------ EXERCISE INPUTS ------

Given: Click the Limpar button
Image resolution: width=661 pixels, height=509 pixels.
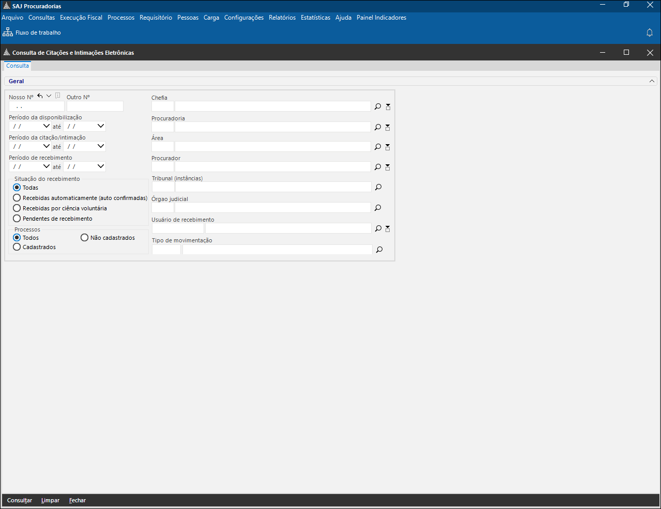Looking at the screenshot, I should point(50,500).
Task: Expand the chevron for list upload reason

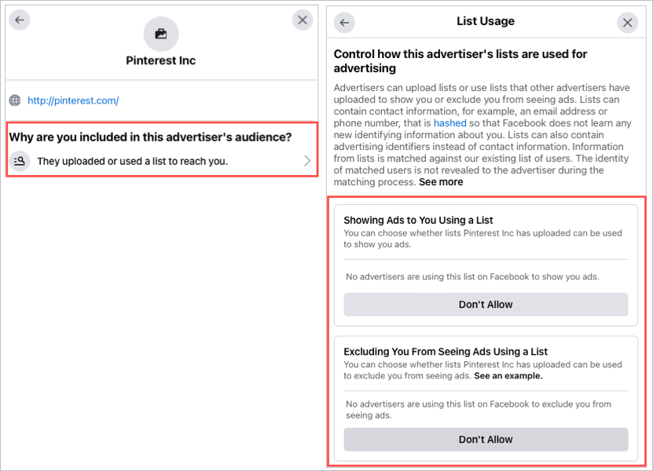Action: (306, 161)
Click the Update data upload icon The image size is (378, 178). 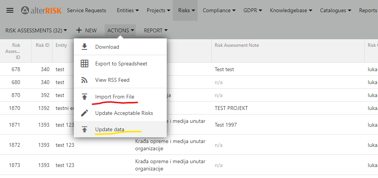85,129
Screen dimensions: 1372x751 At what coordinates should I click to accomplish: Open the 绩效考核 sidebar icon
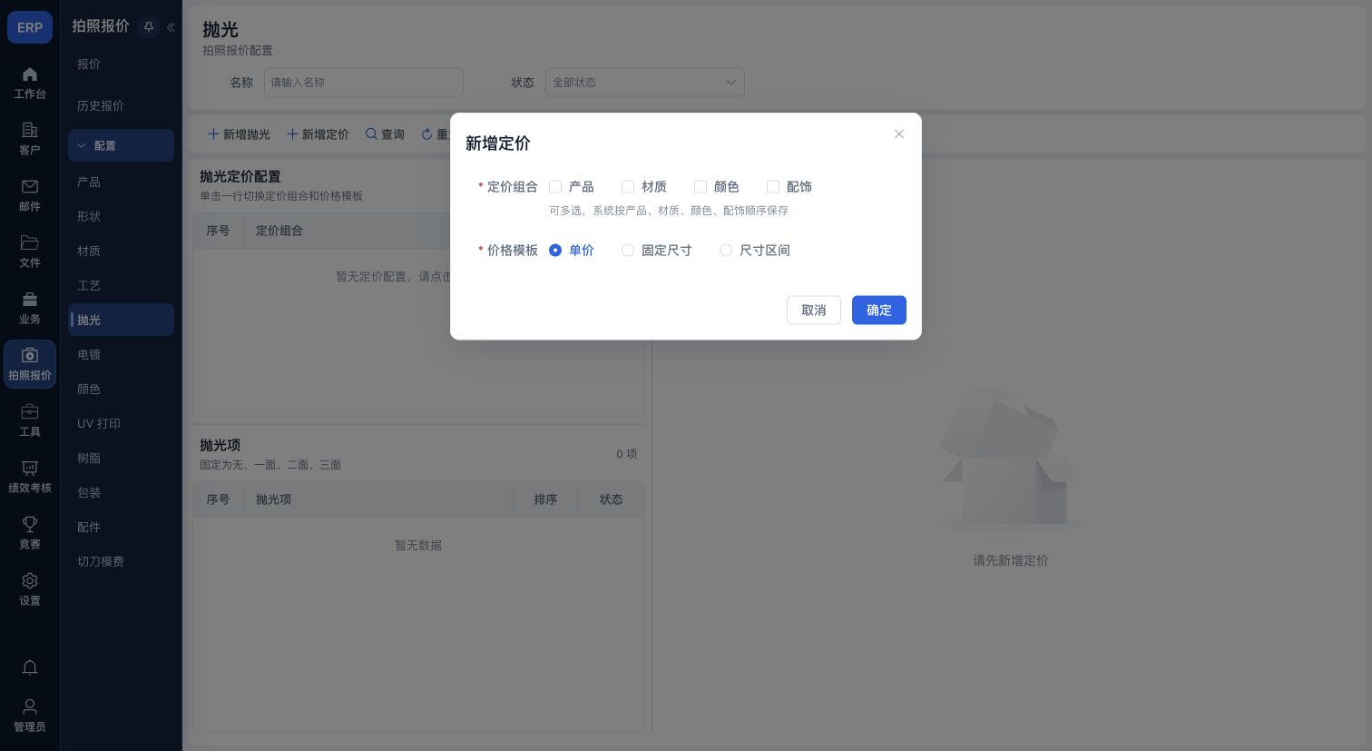30,468
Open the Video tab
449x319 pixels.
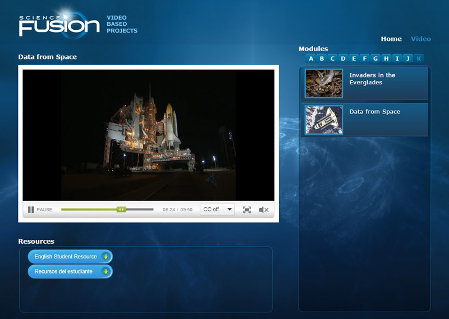[421, 39]
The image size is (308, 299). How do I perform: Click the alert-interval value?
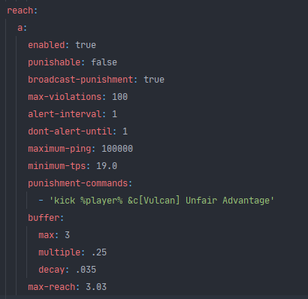pos(114,114)
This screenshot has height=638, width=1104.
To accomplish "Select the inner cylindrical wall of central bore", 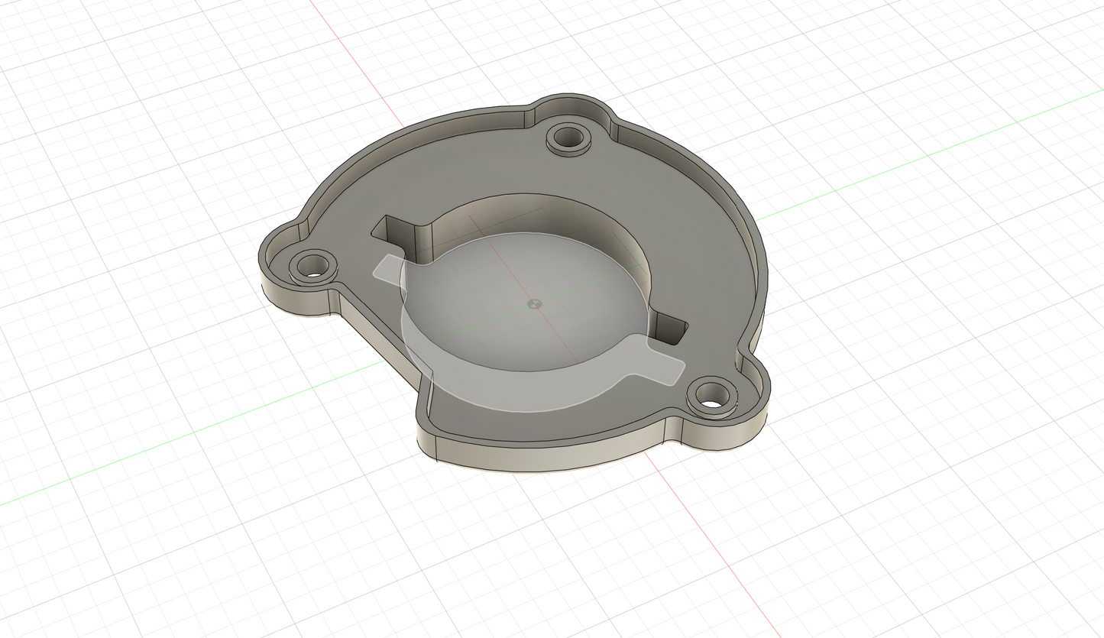I will [x=581, y=222].
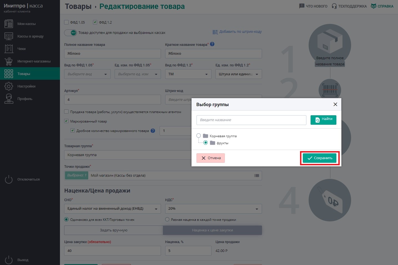This screenshot has height=265, width=398.
Task: Open Мои кассы cash register icon
Action: 9,24
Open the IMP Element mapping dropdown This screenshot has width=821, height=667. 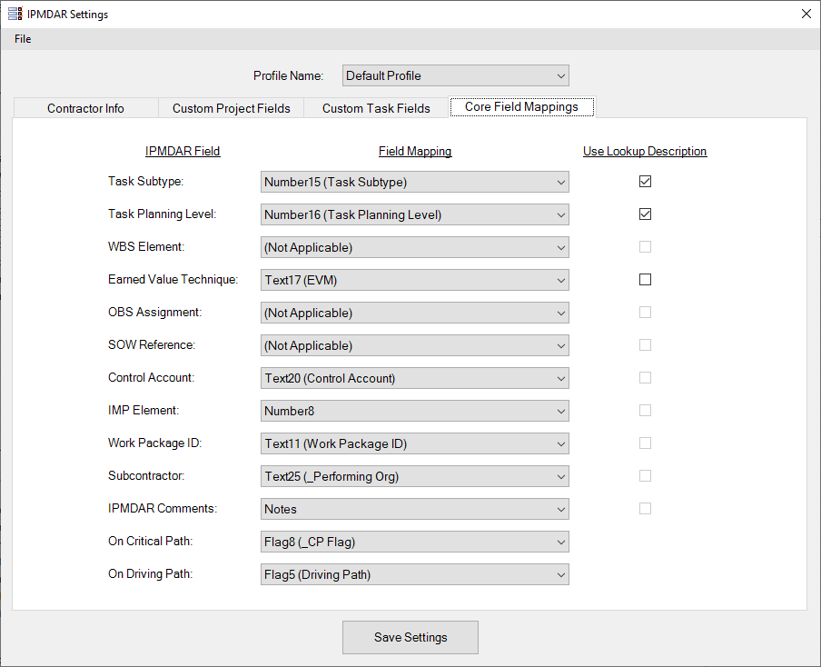click(x=414, y=411)
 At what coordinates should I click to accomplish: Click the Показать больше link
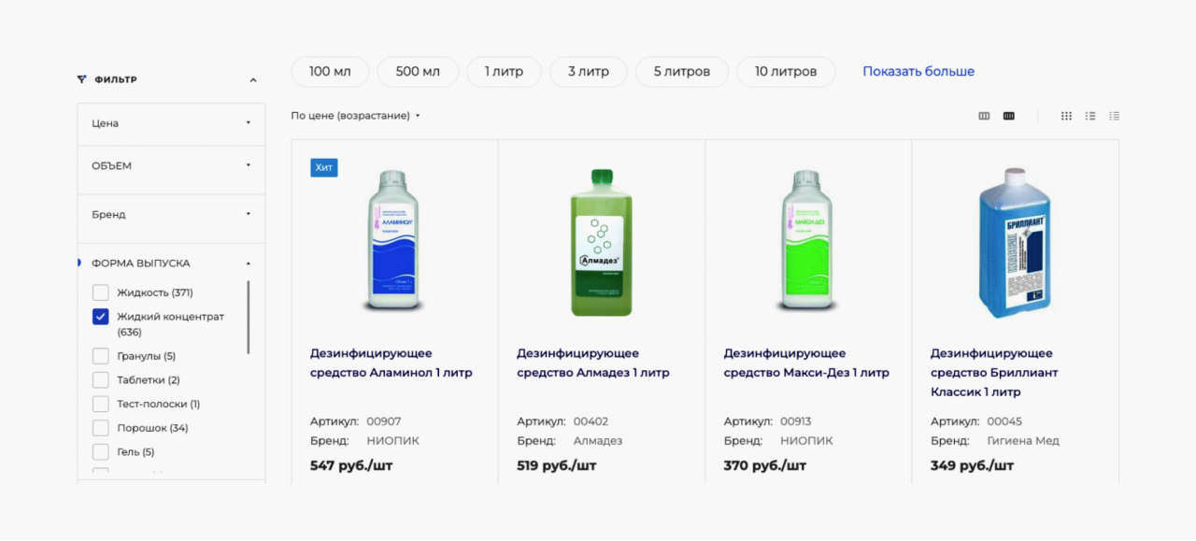[918, 72]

------

Reproduce the listing above from the line that holds "Screen dimensions: 1372x751" through the line that holds "This screenshot has height=638, width=1104.", both included, with the pictures left out.

OUTPUT FOR THIS TASK:
Screen dimensions: 1372x751 At what coordinates should I click to accomplish: Open the 绩效考核 sidebar icon
30,468
Open the Video tab
449x319 pixels.
[421, 39]
The image size is (308, 299). How do I perform: Click the alert-interval value?
pos(114,114)
This screenshot has height=638, width=1104.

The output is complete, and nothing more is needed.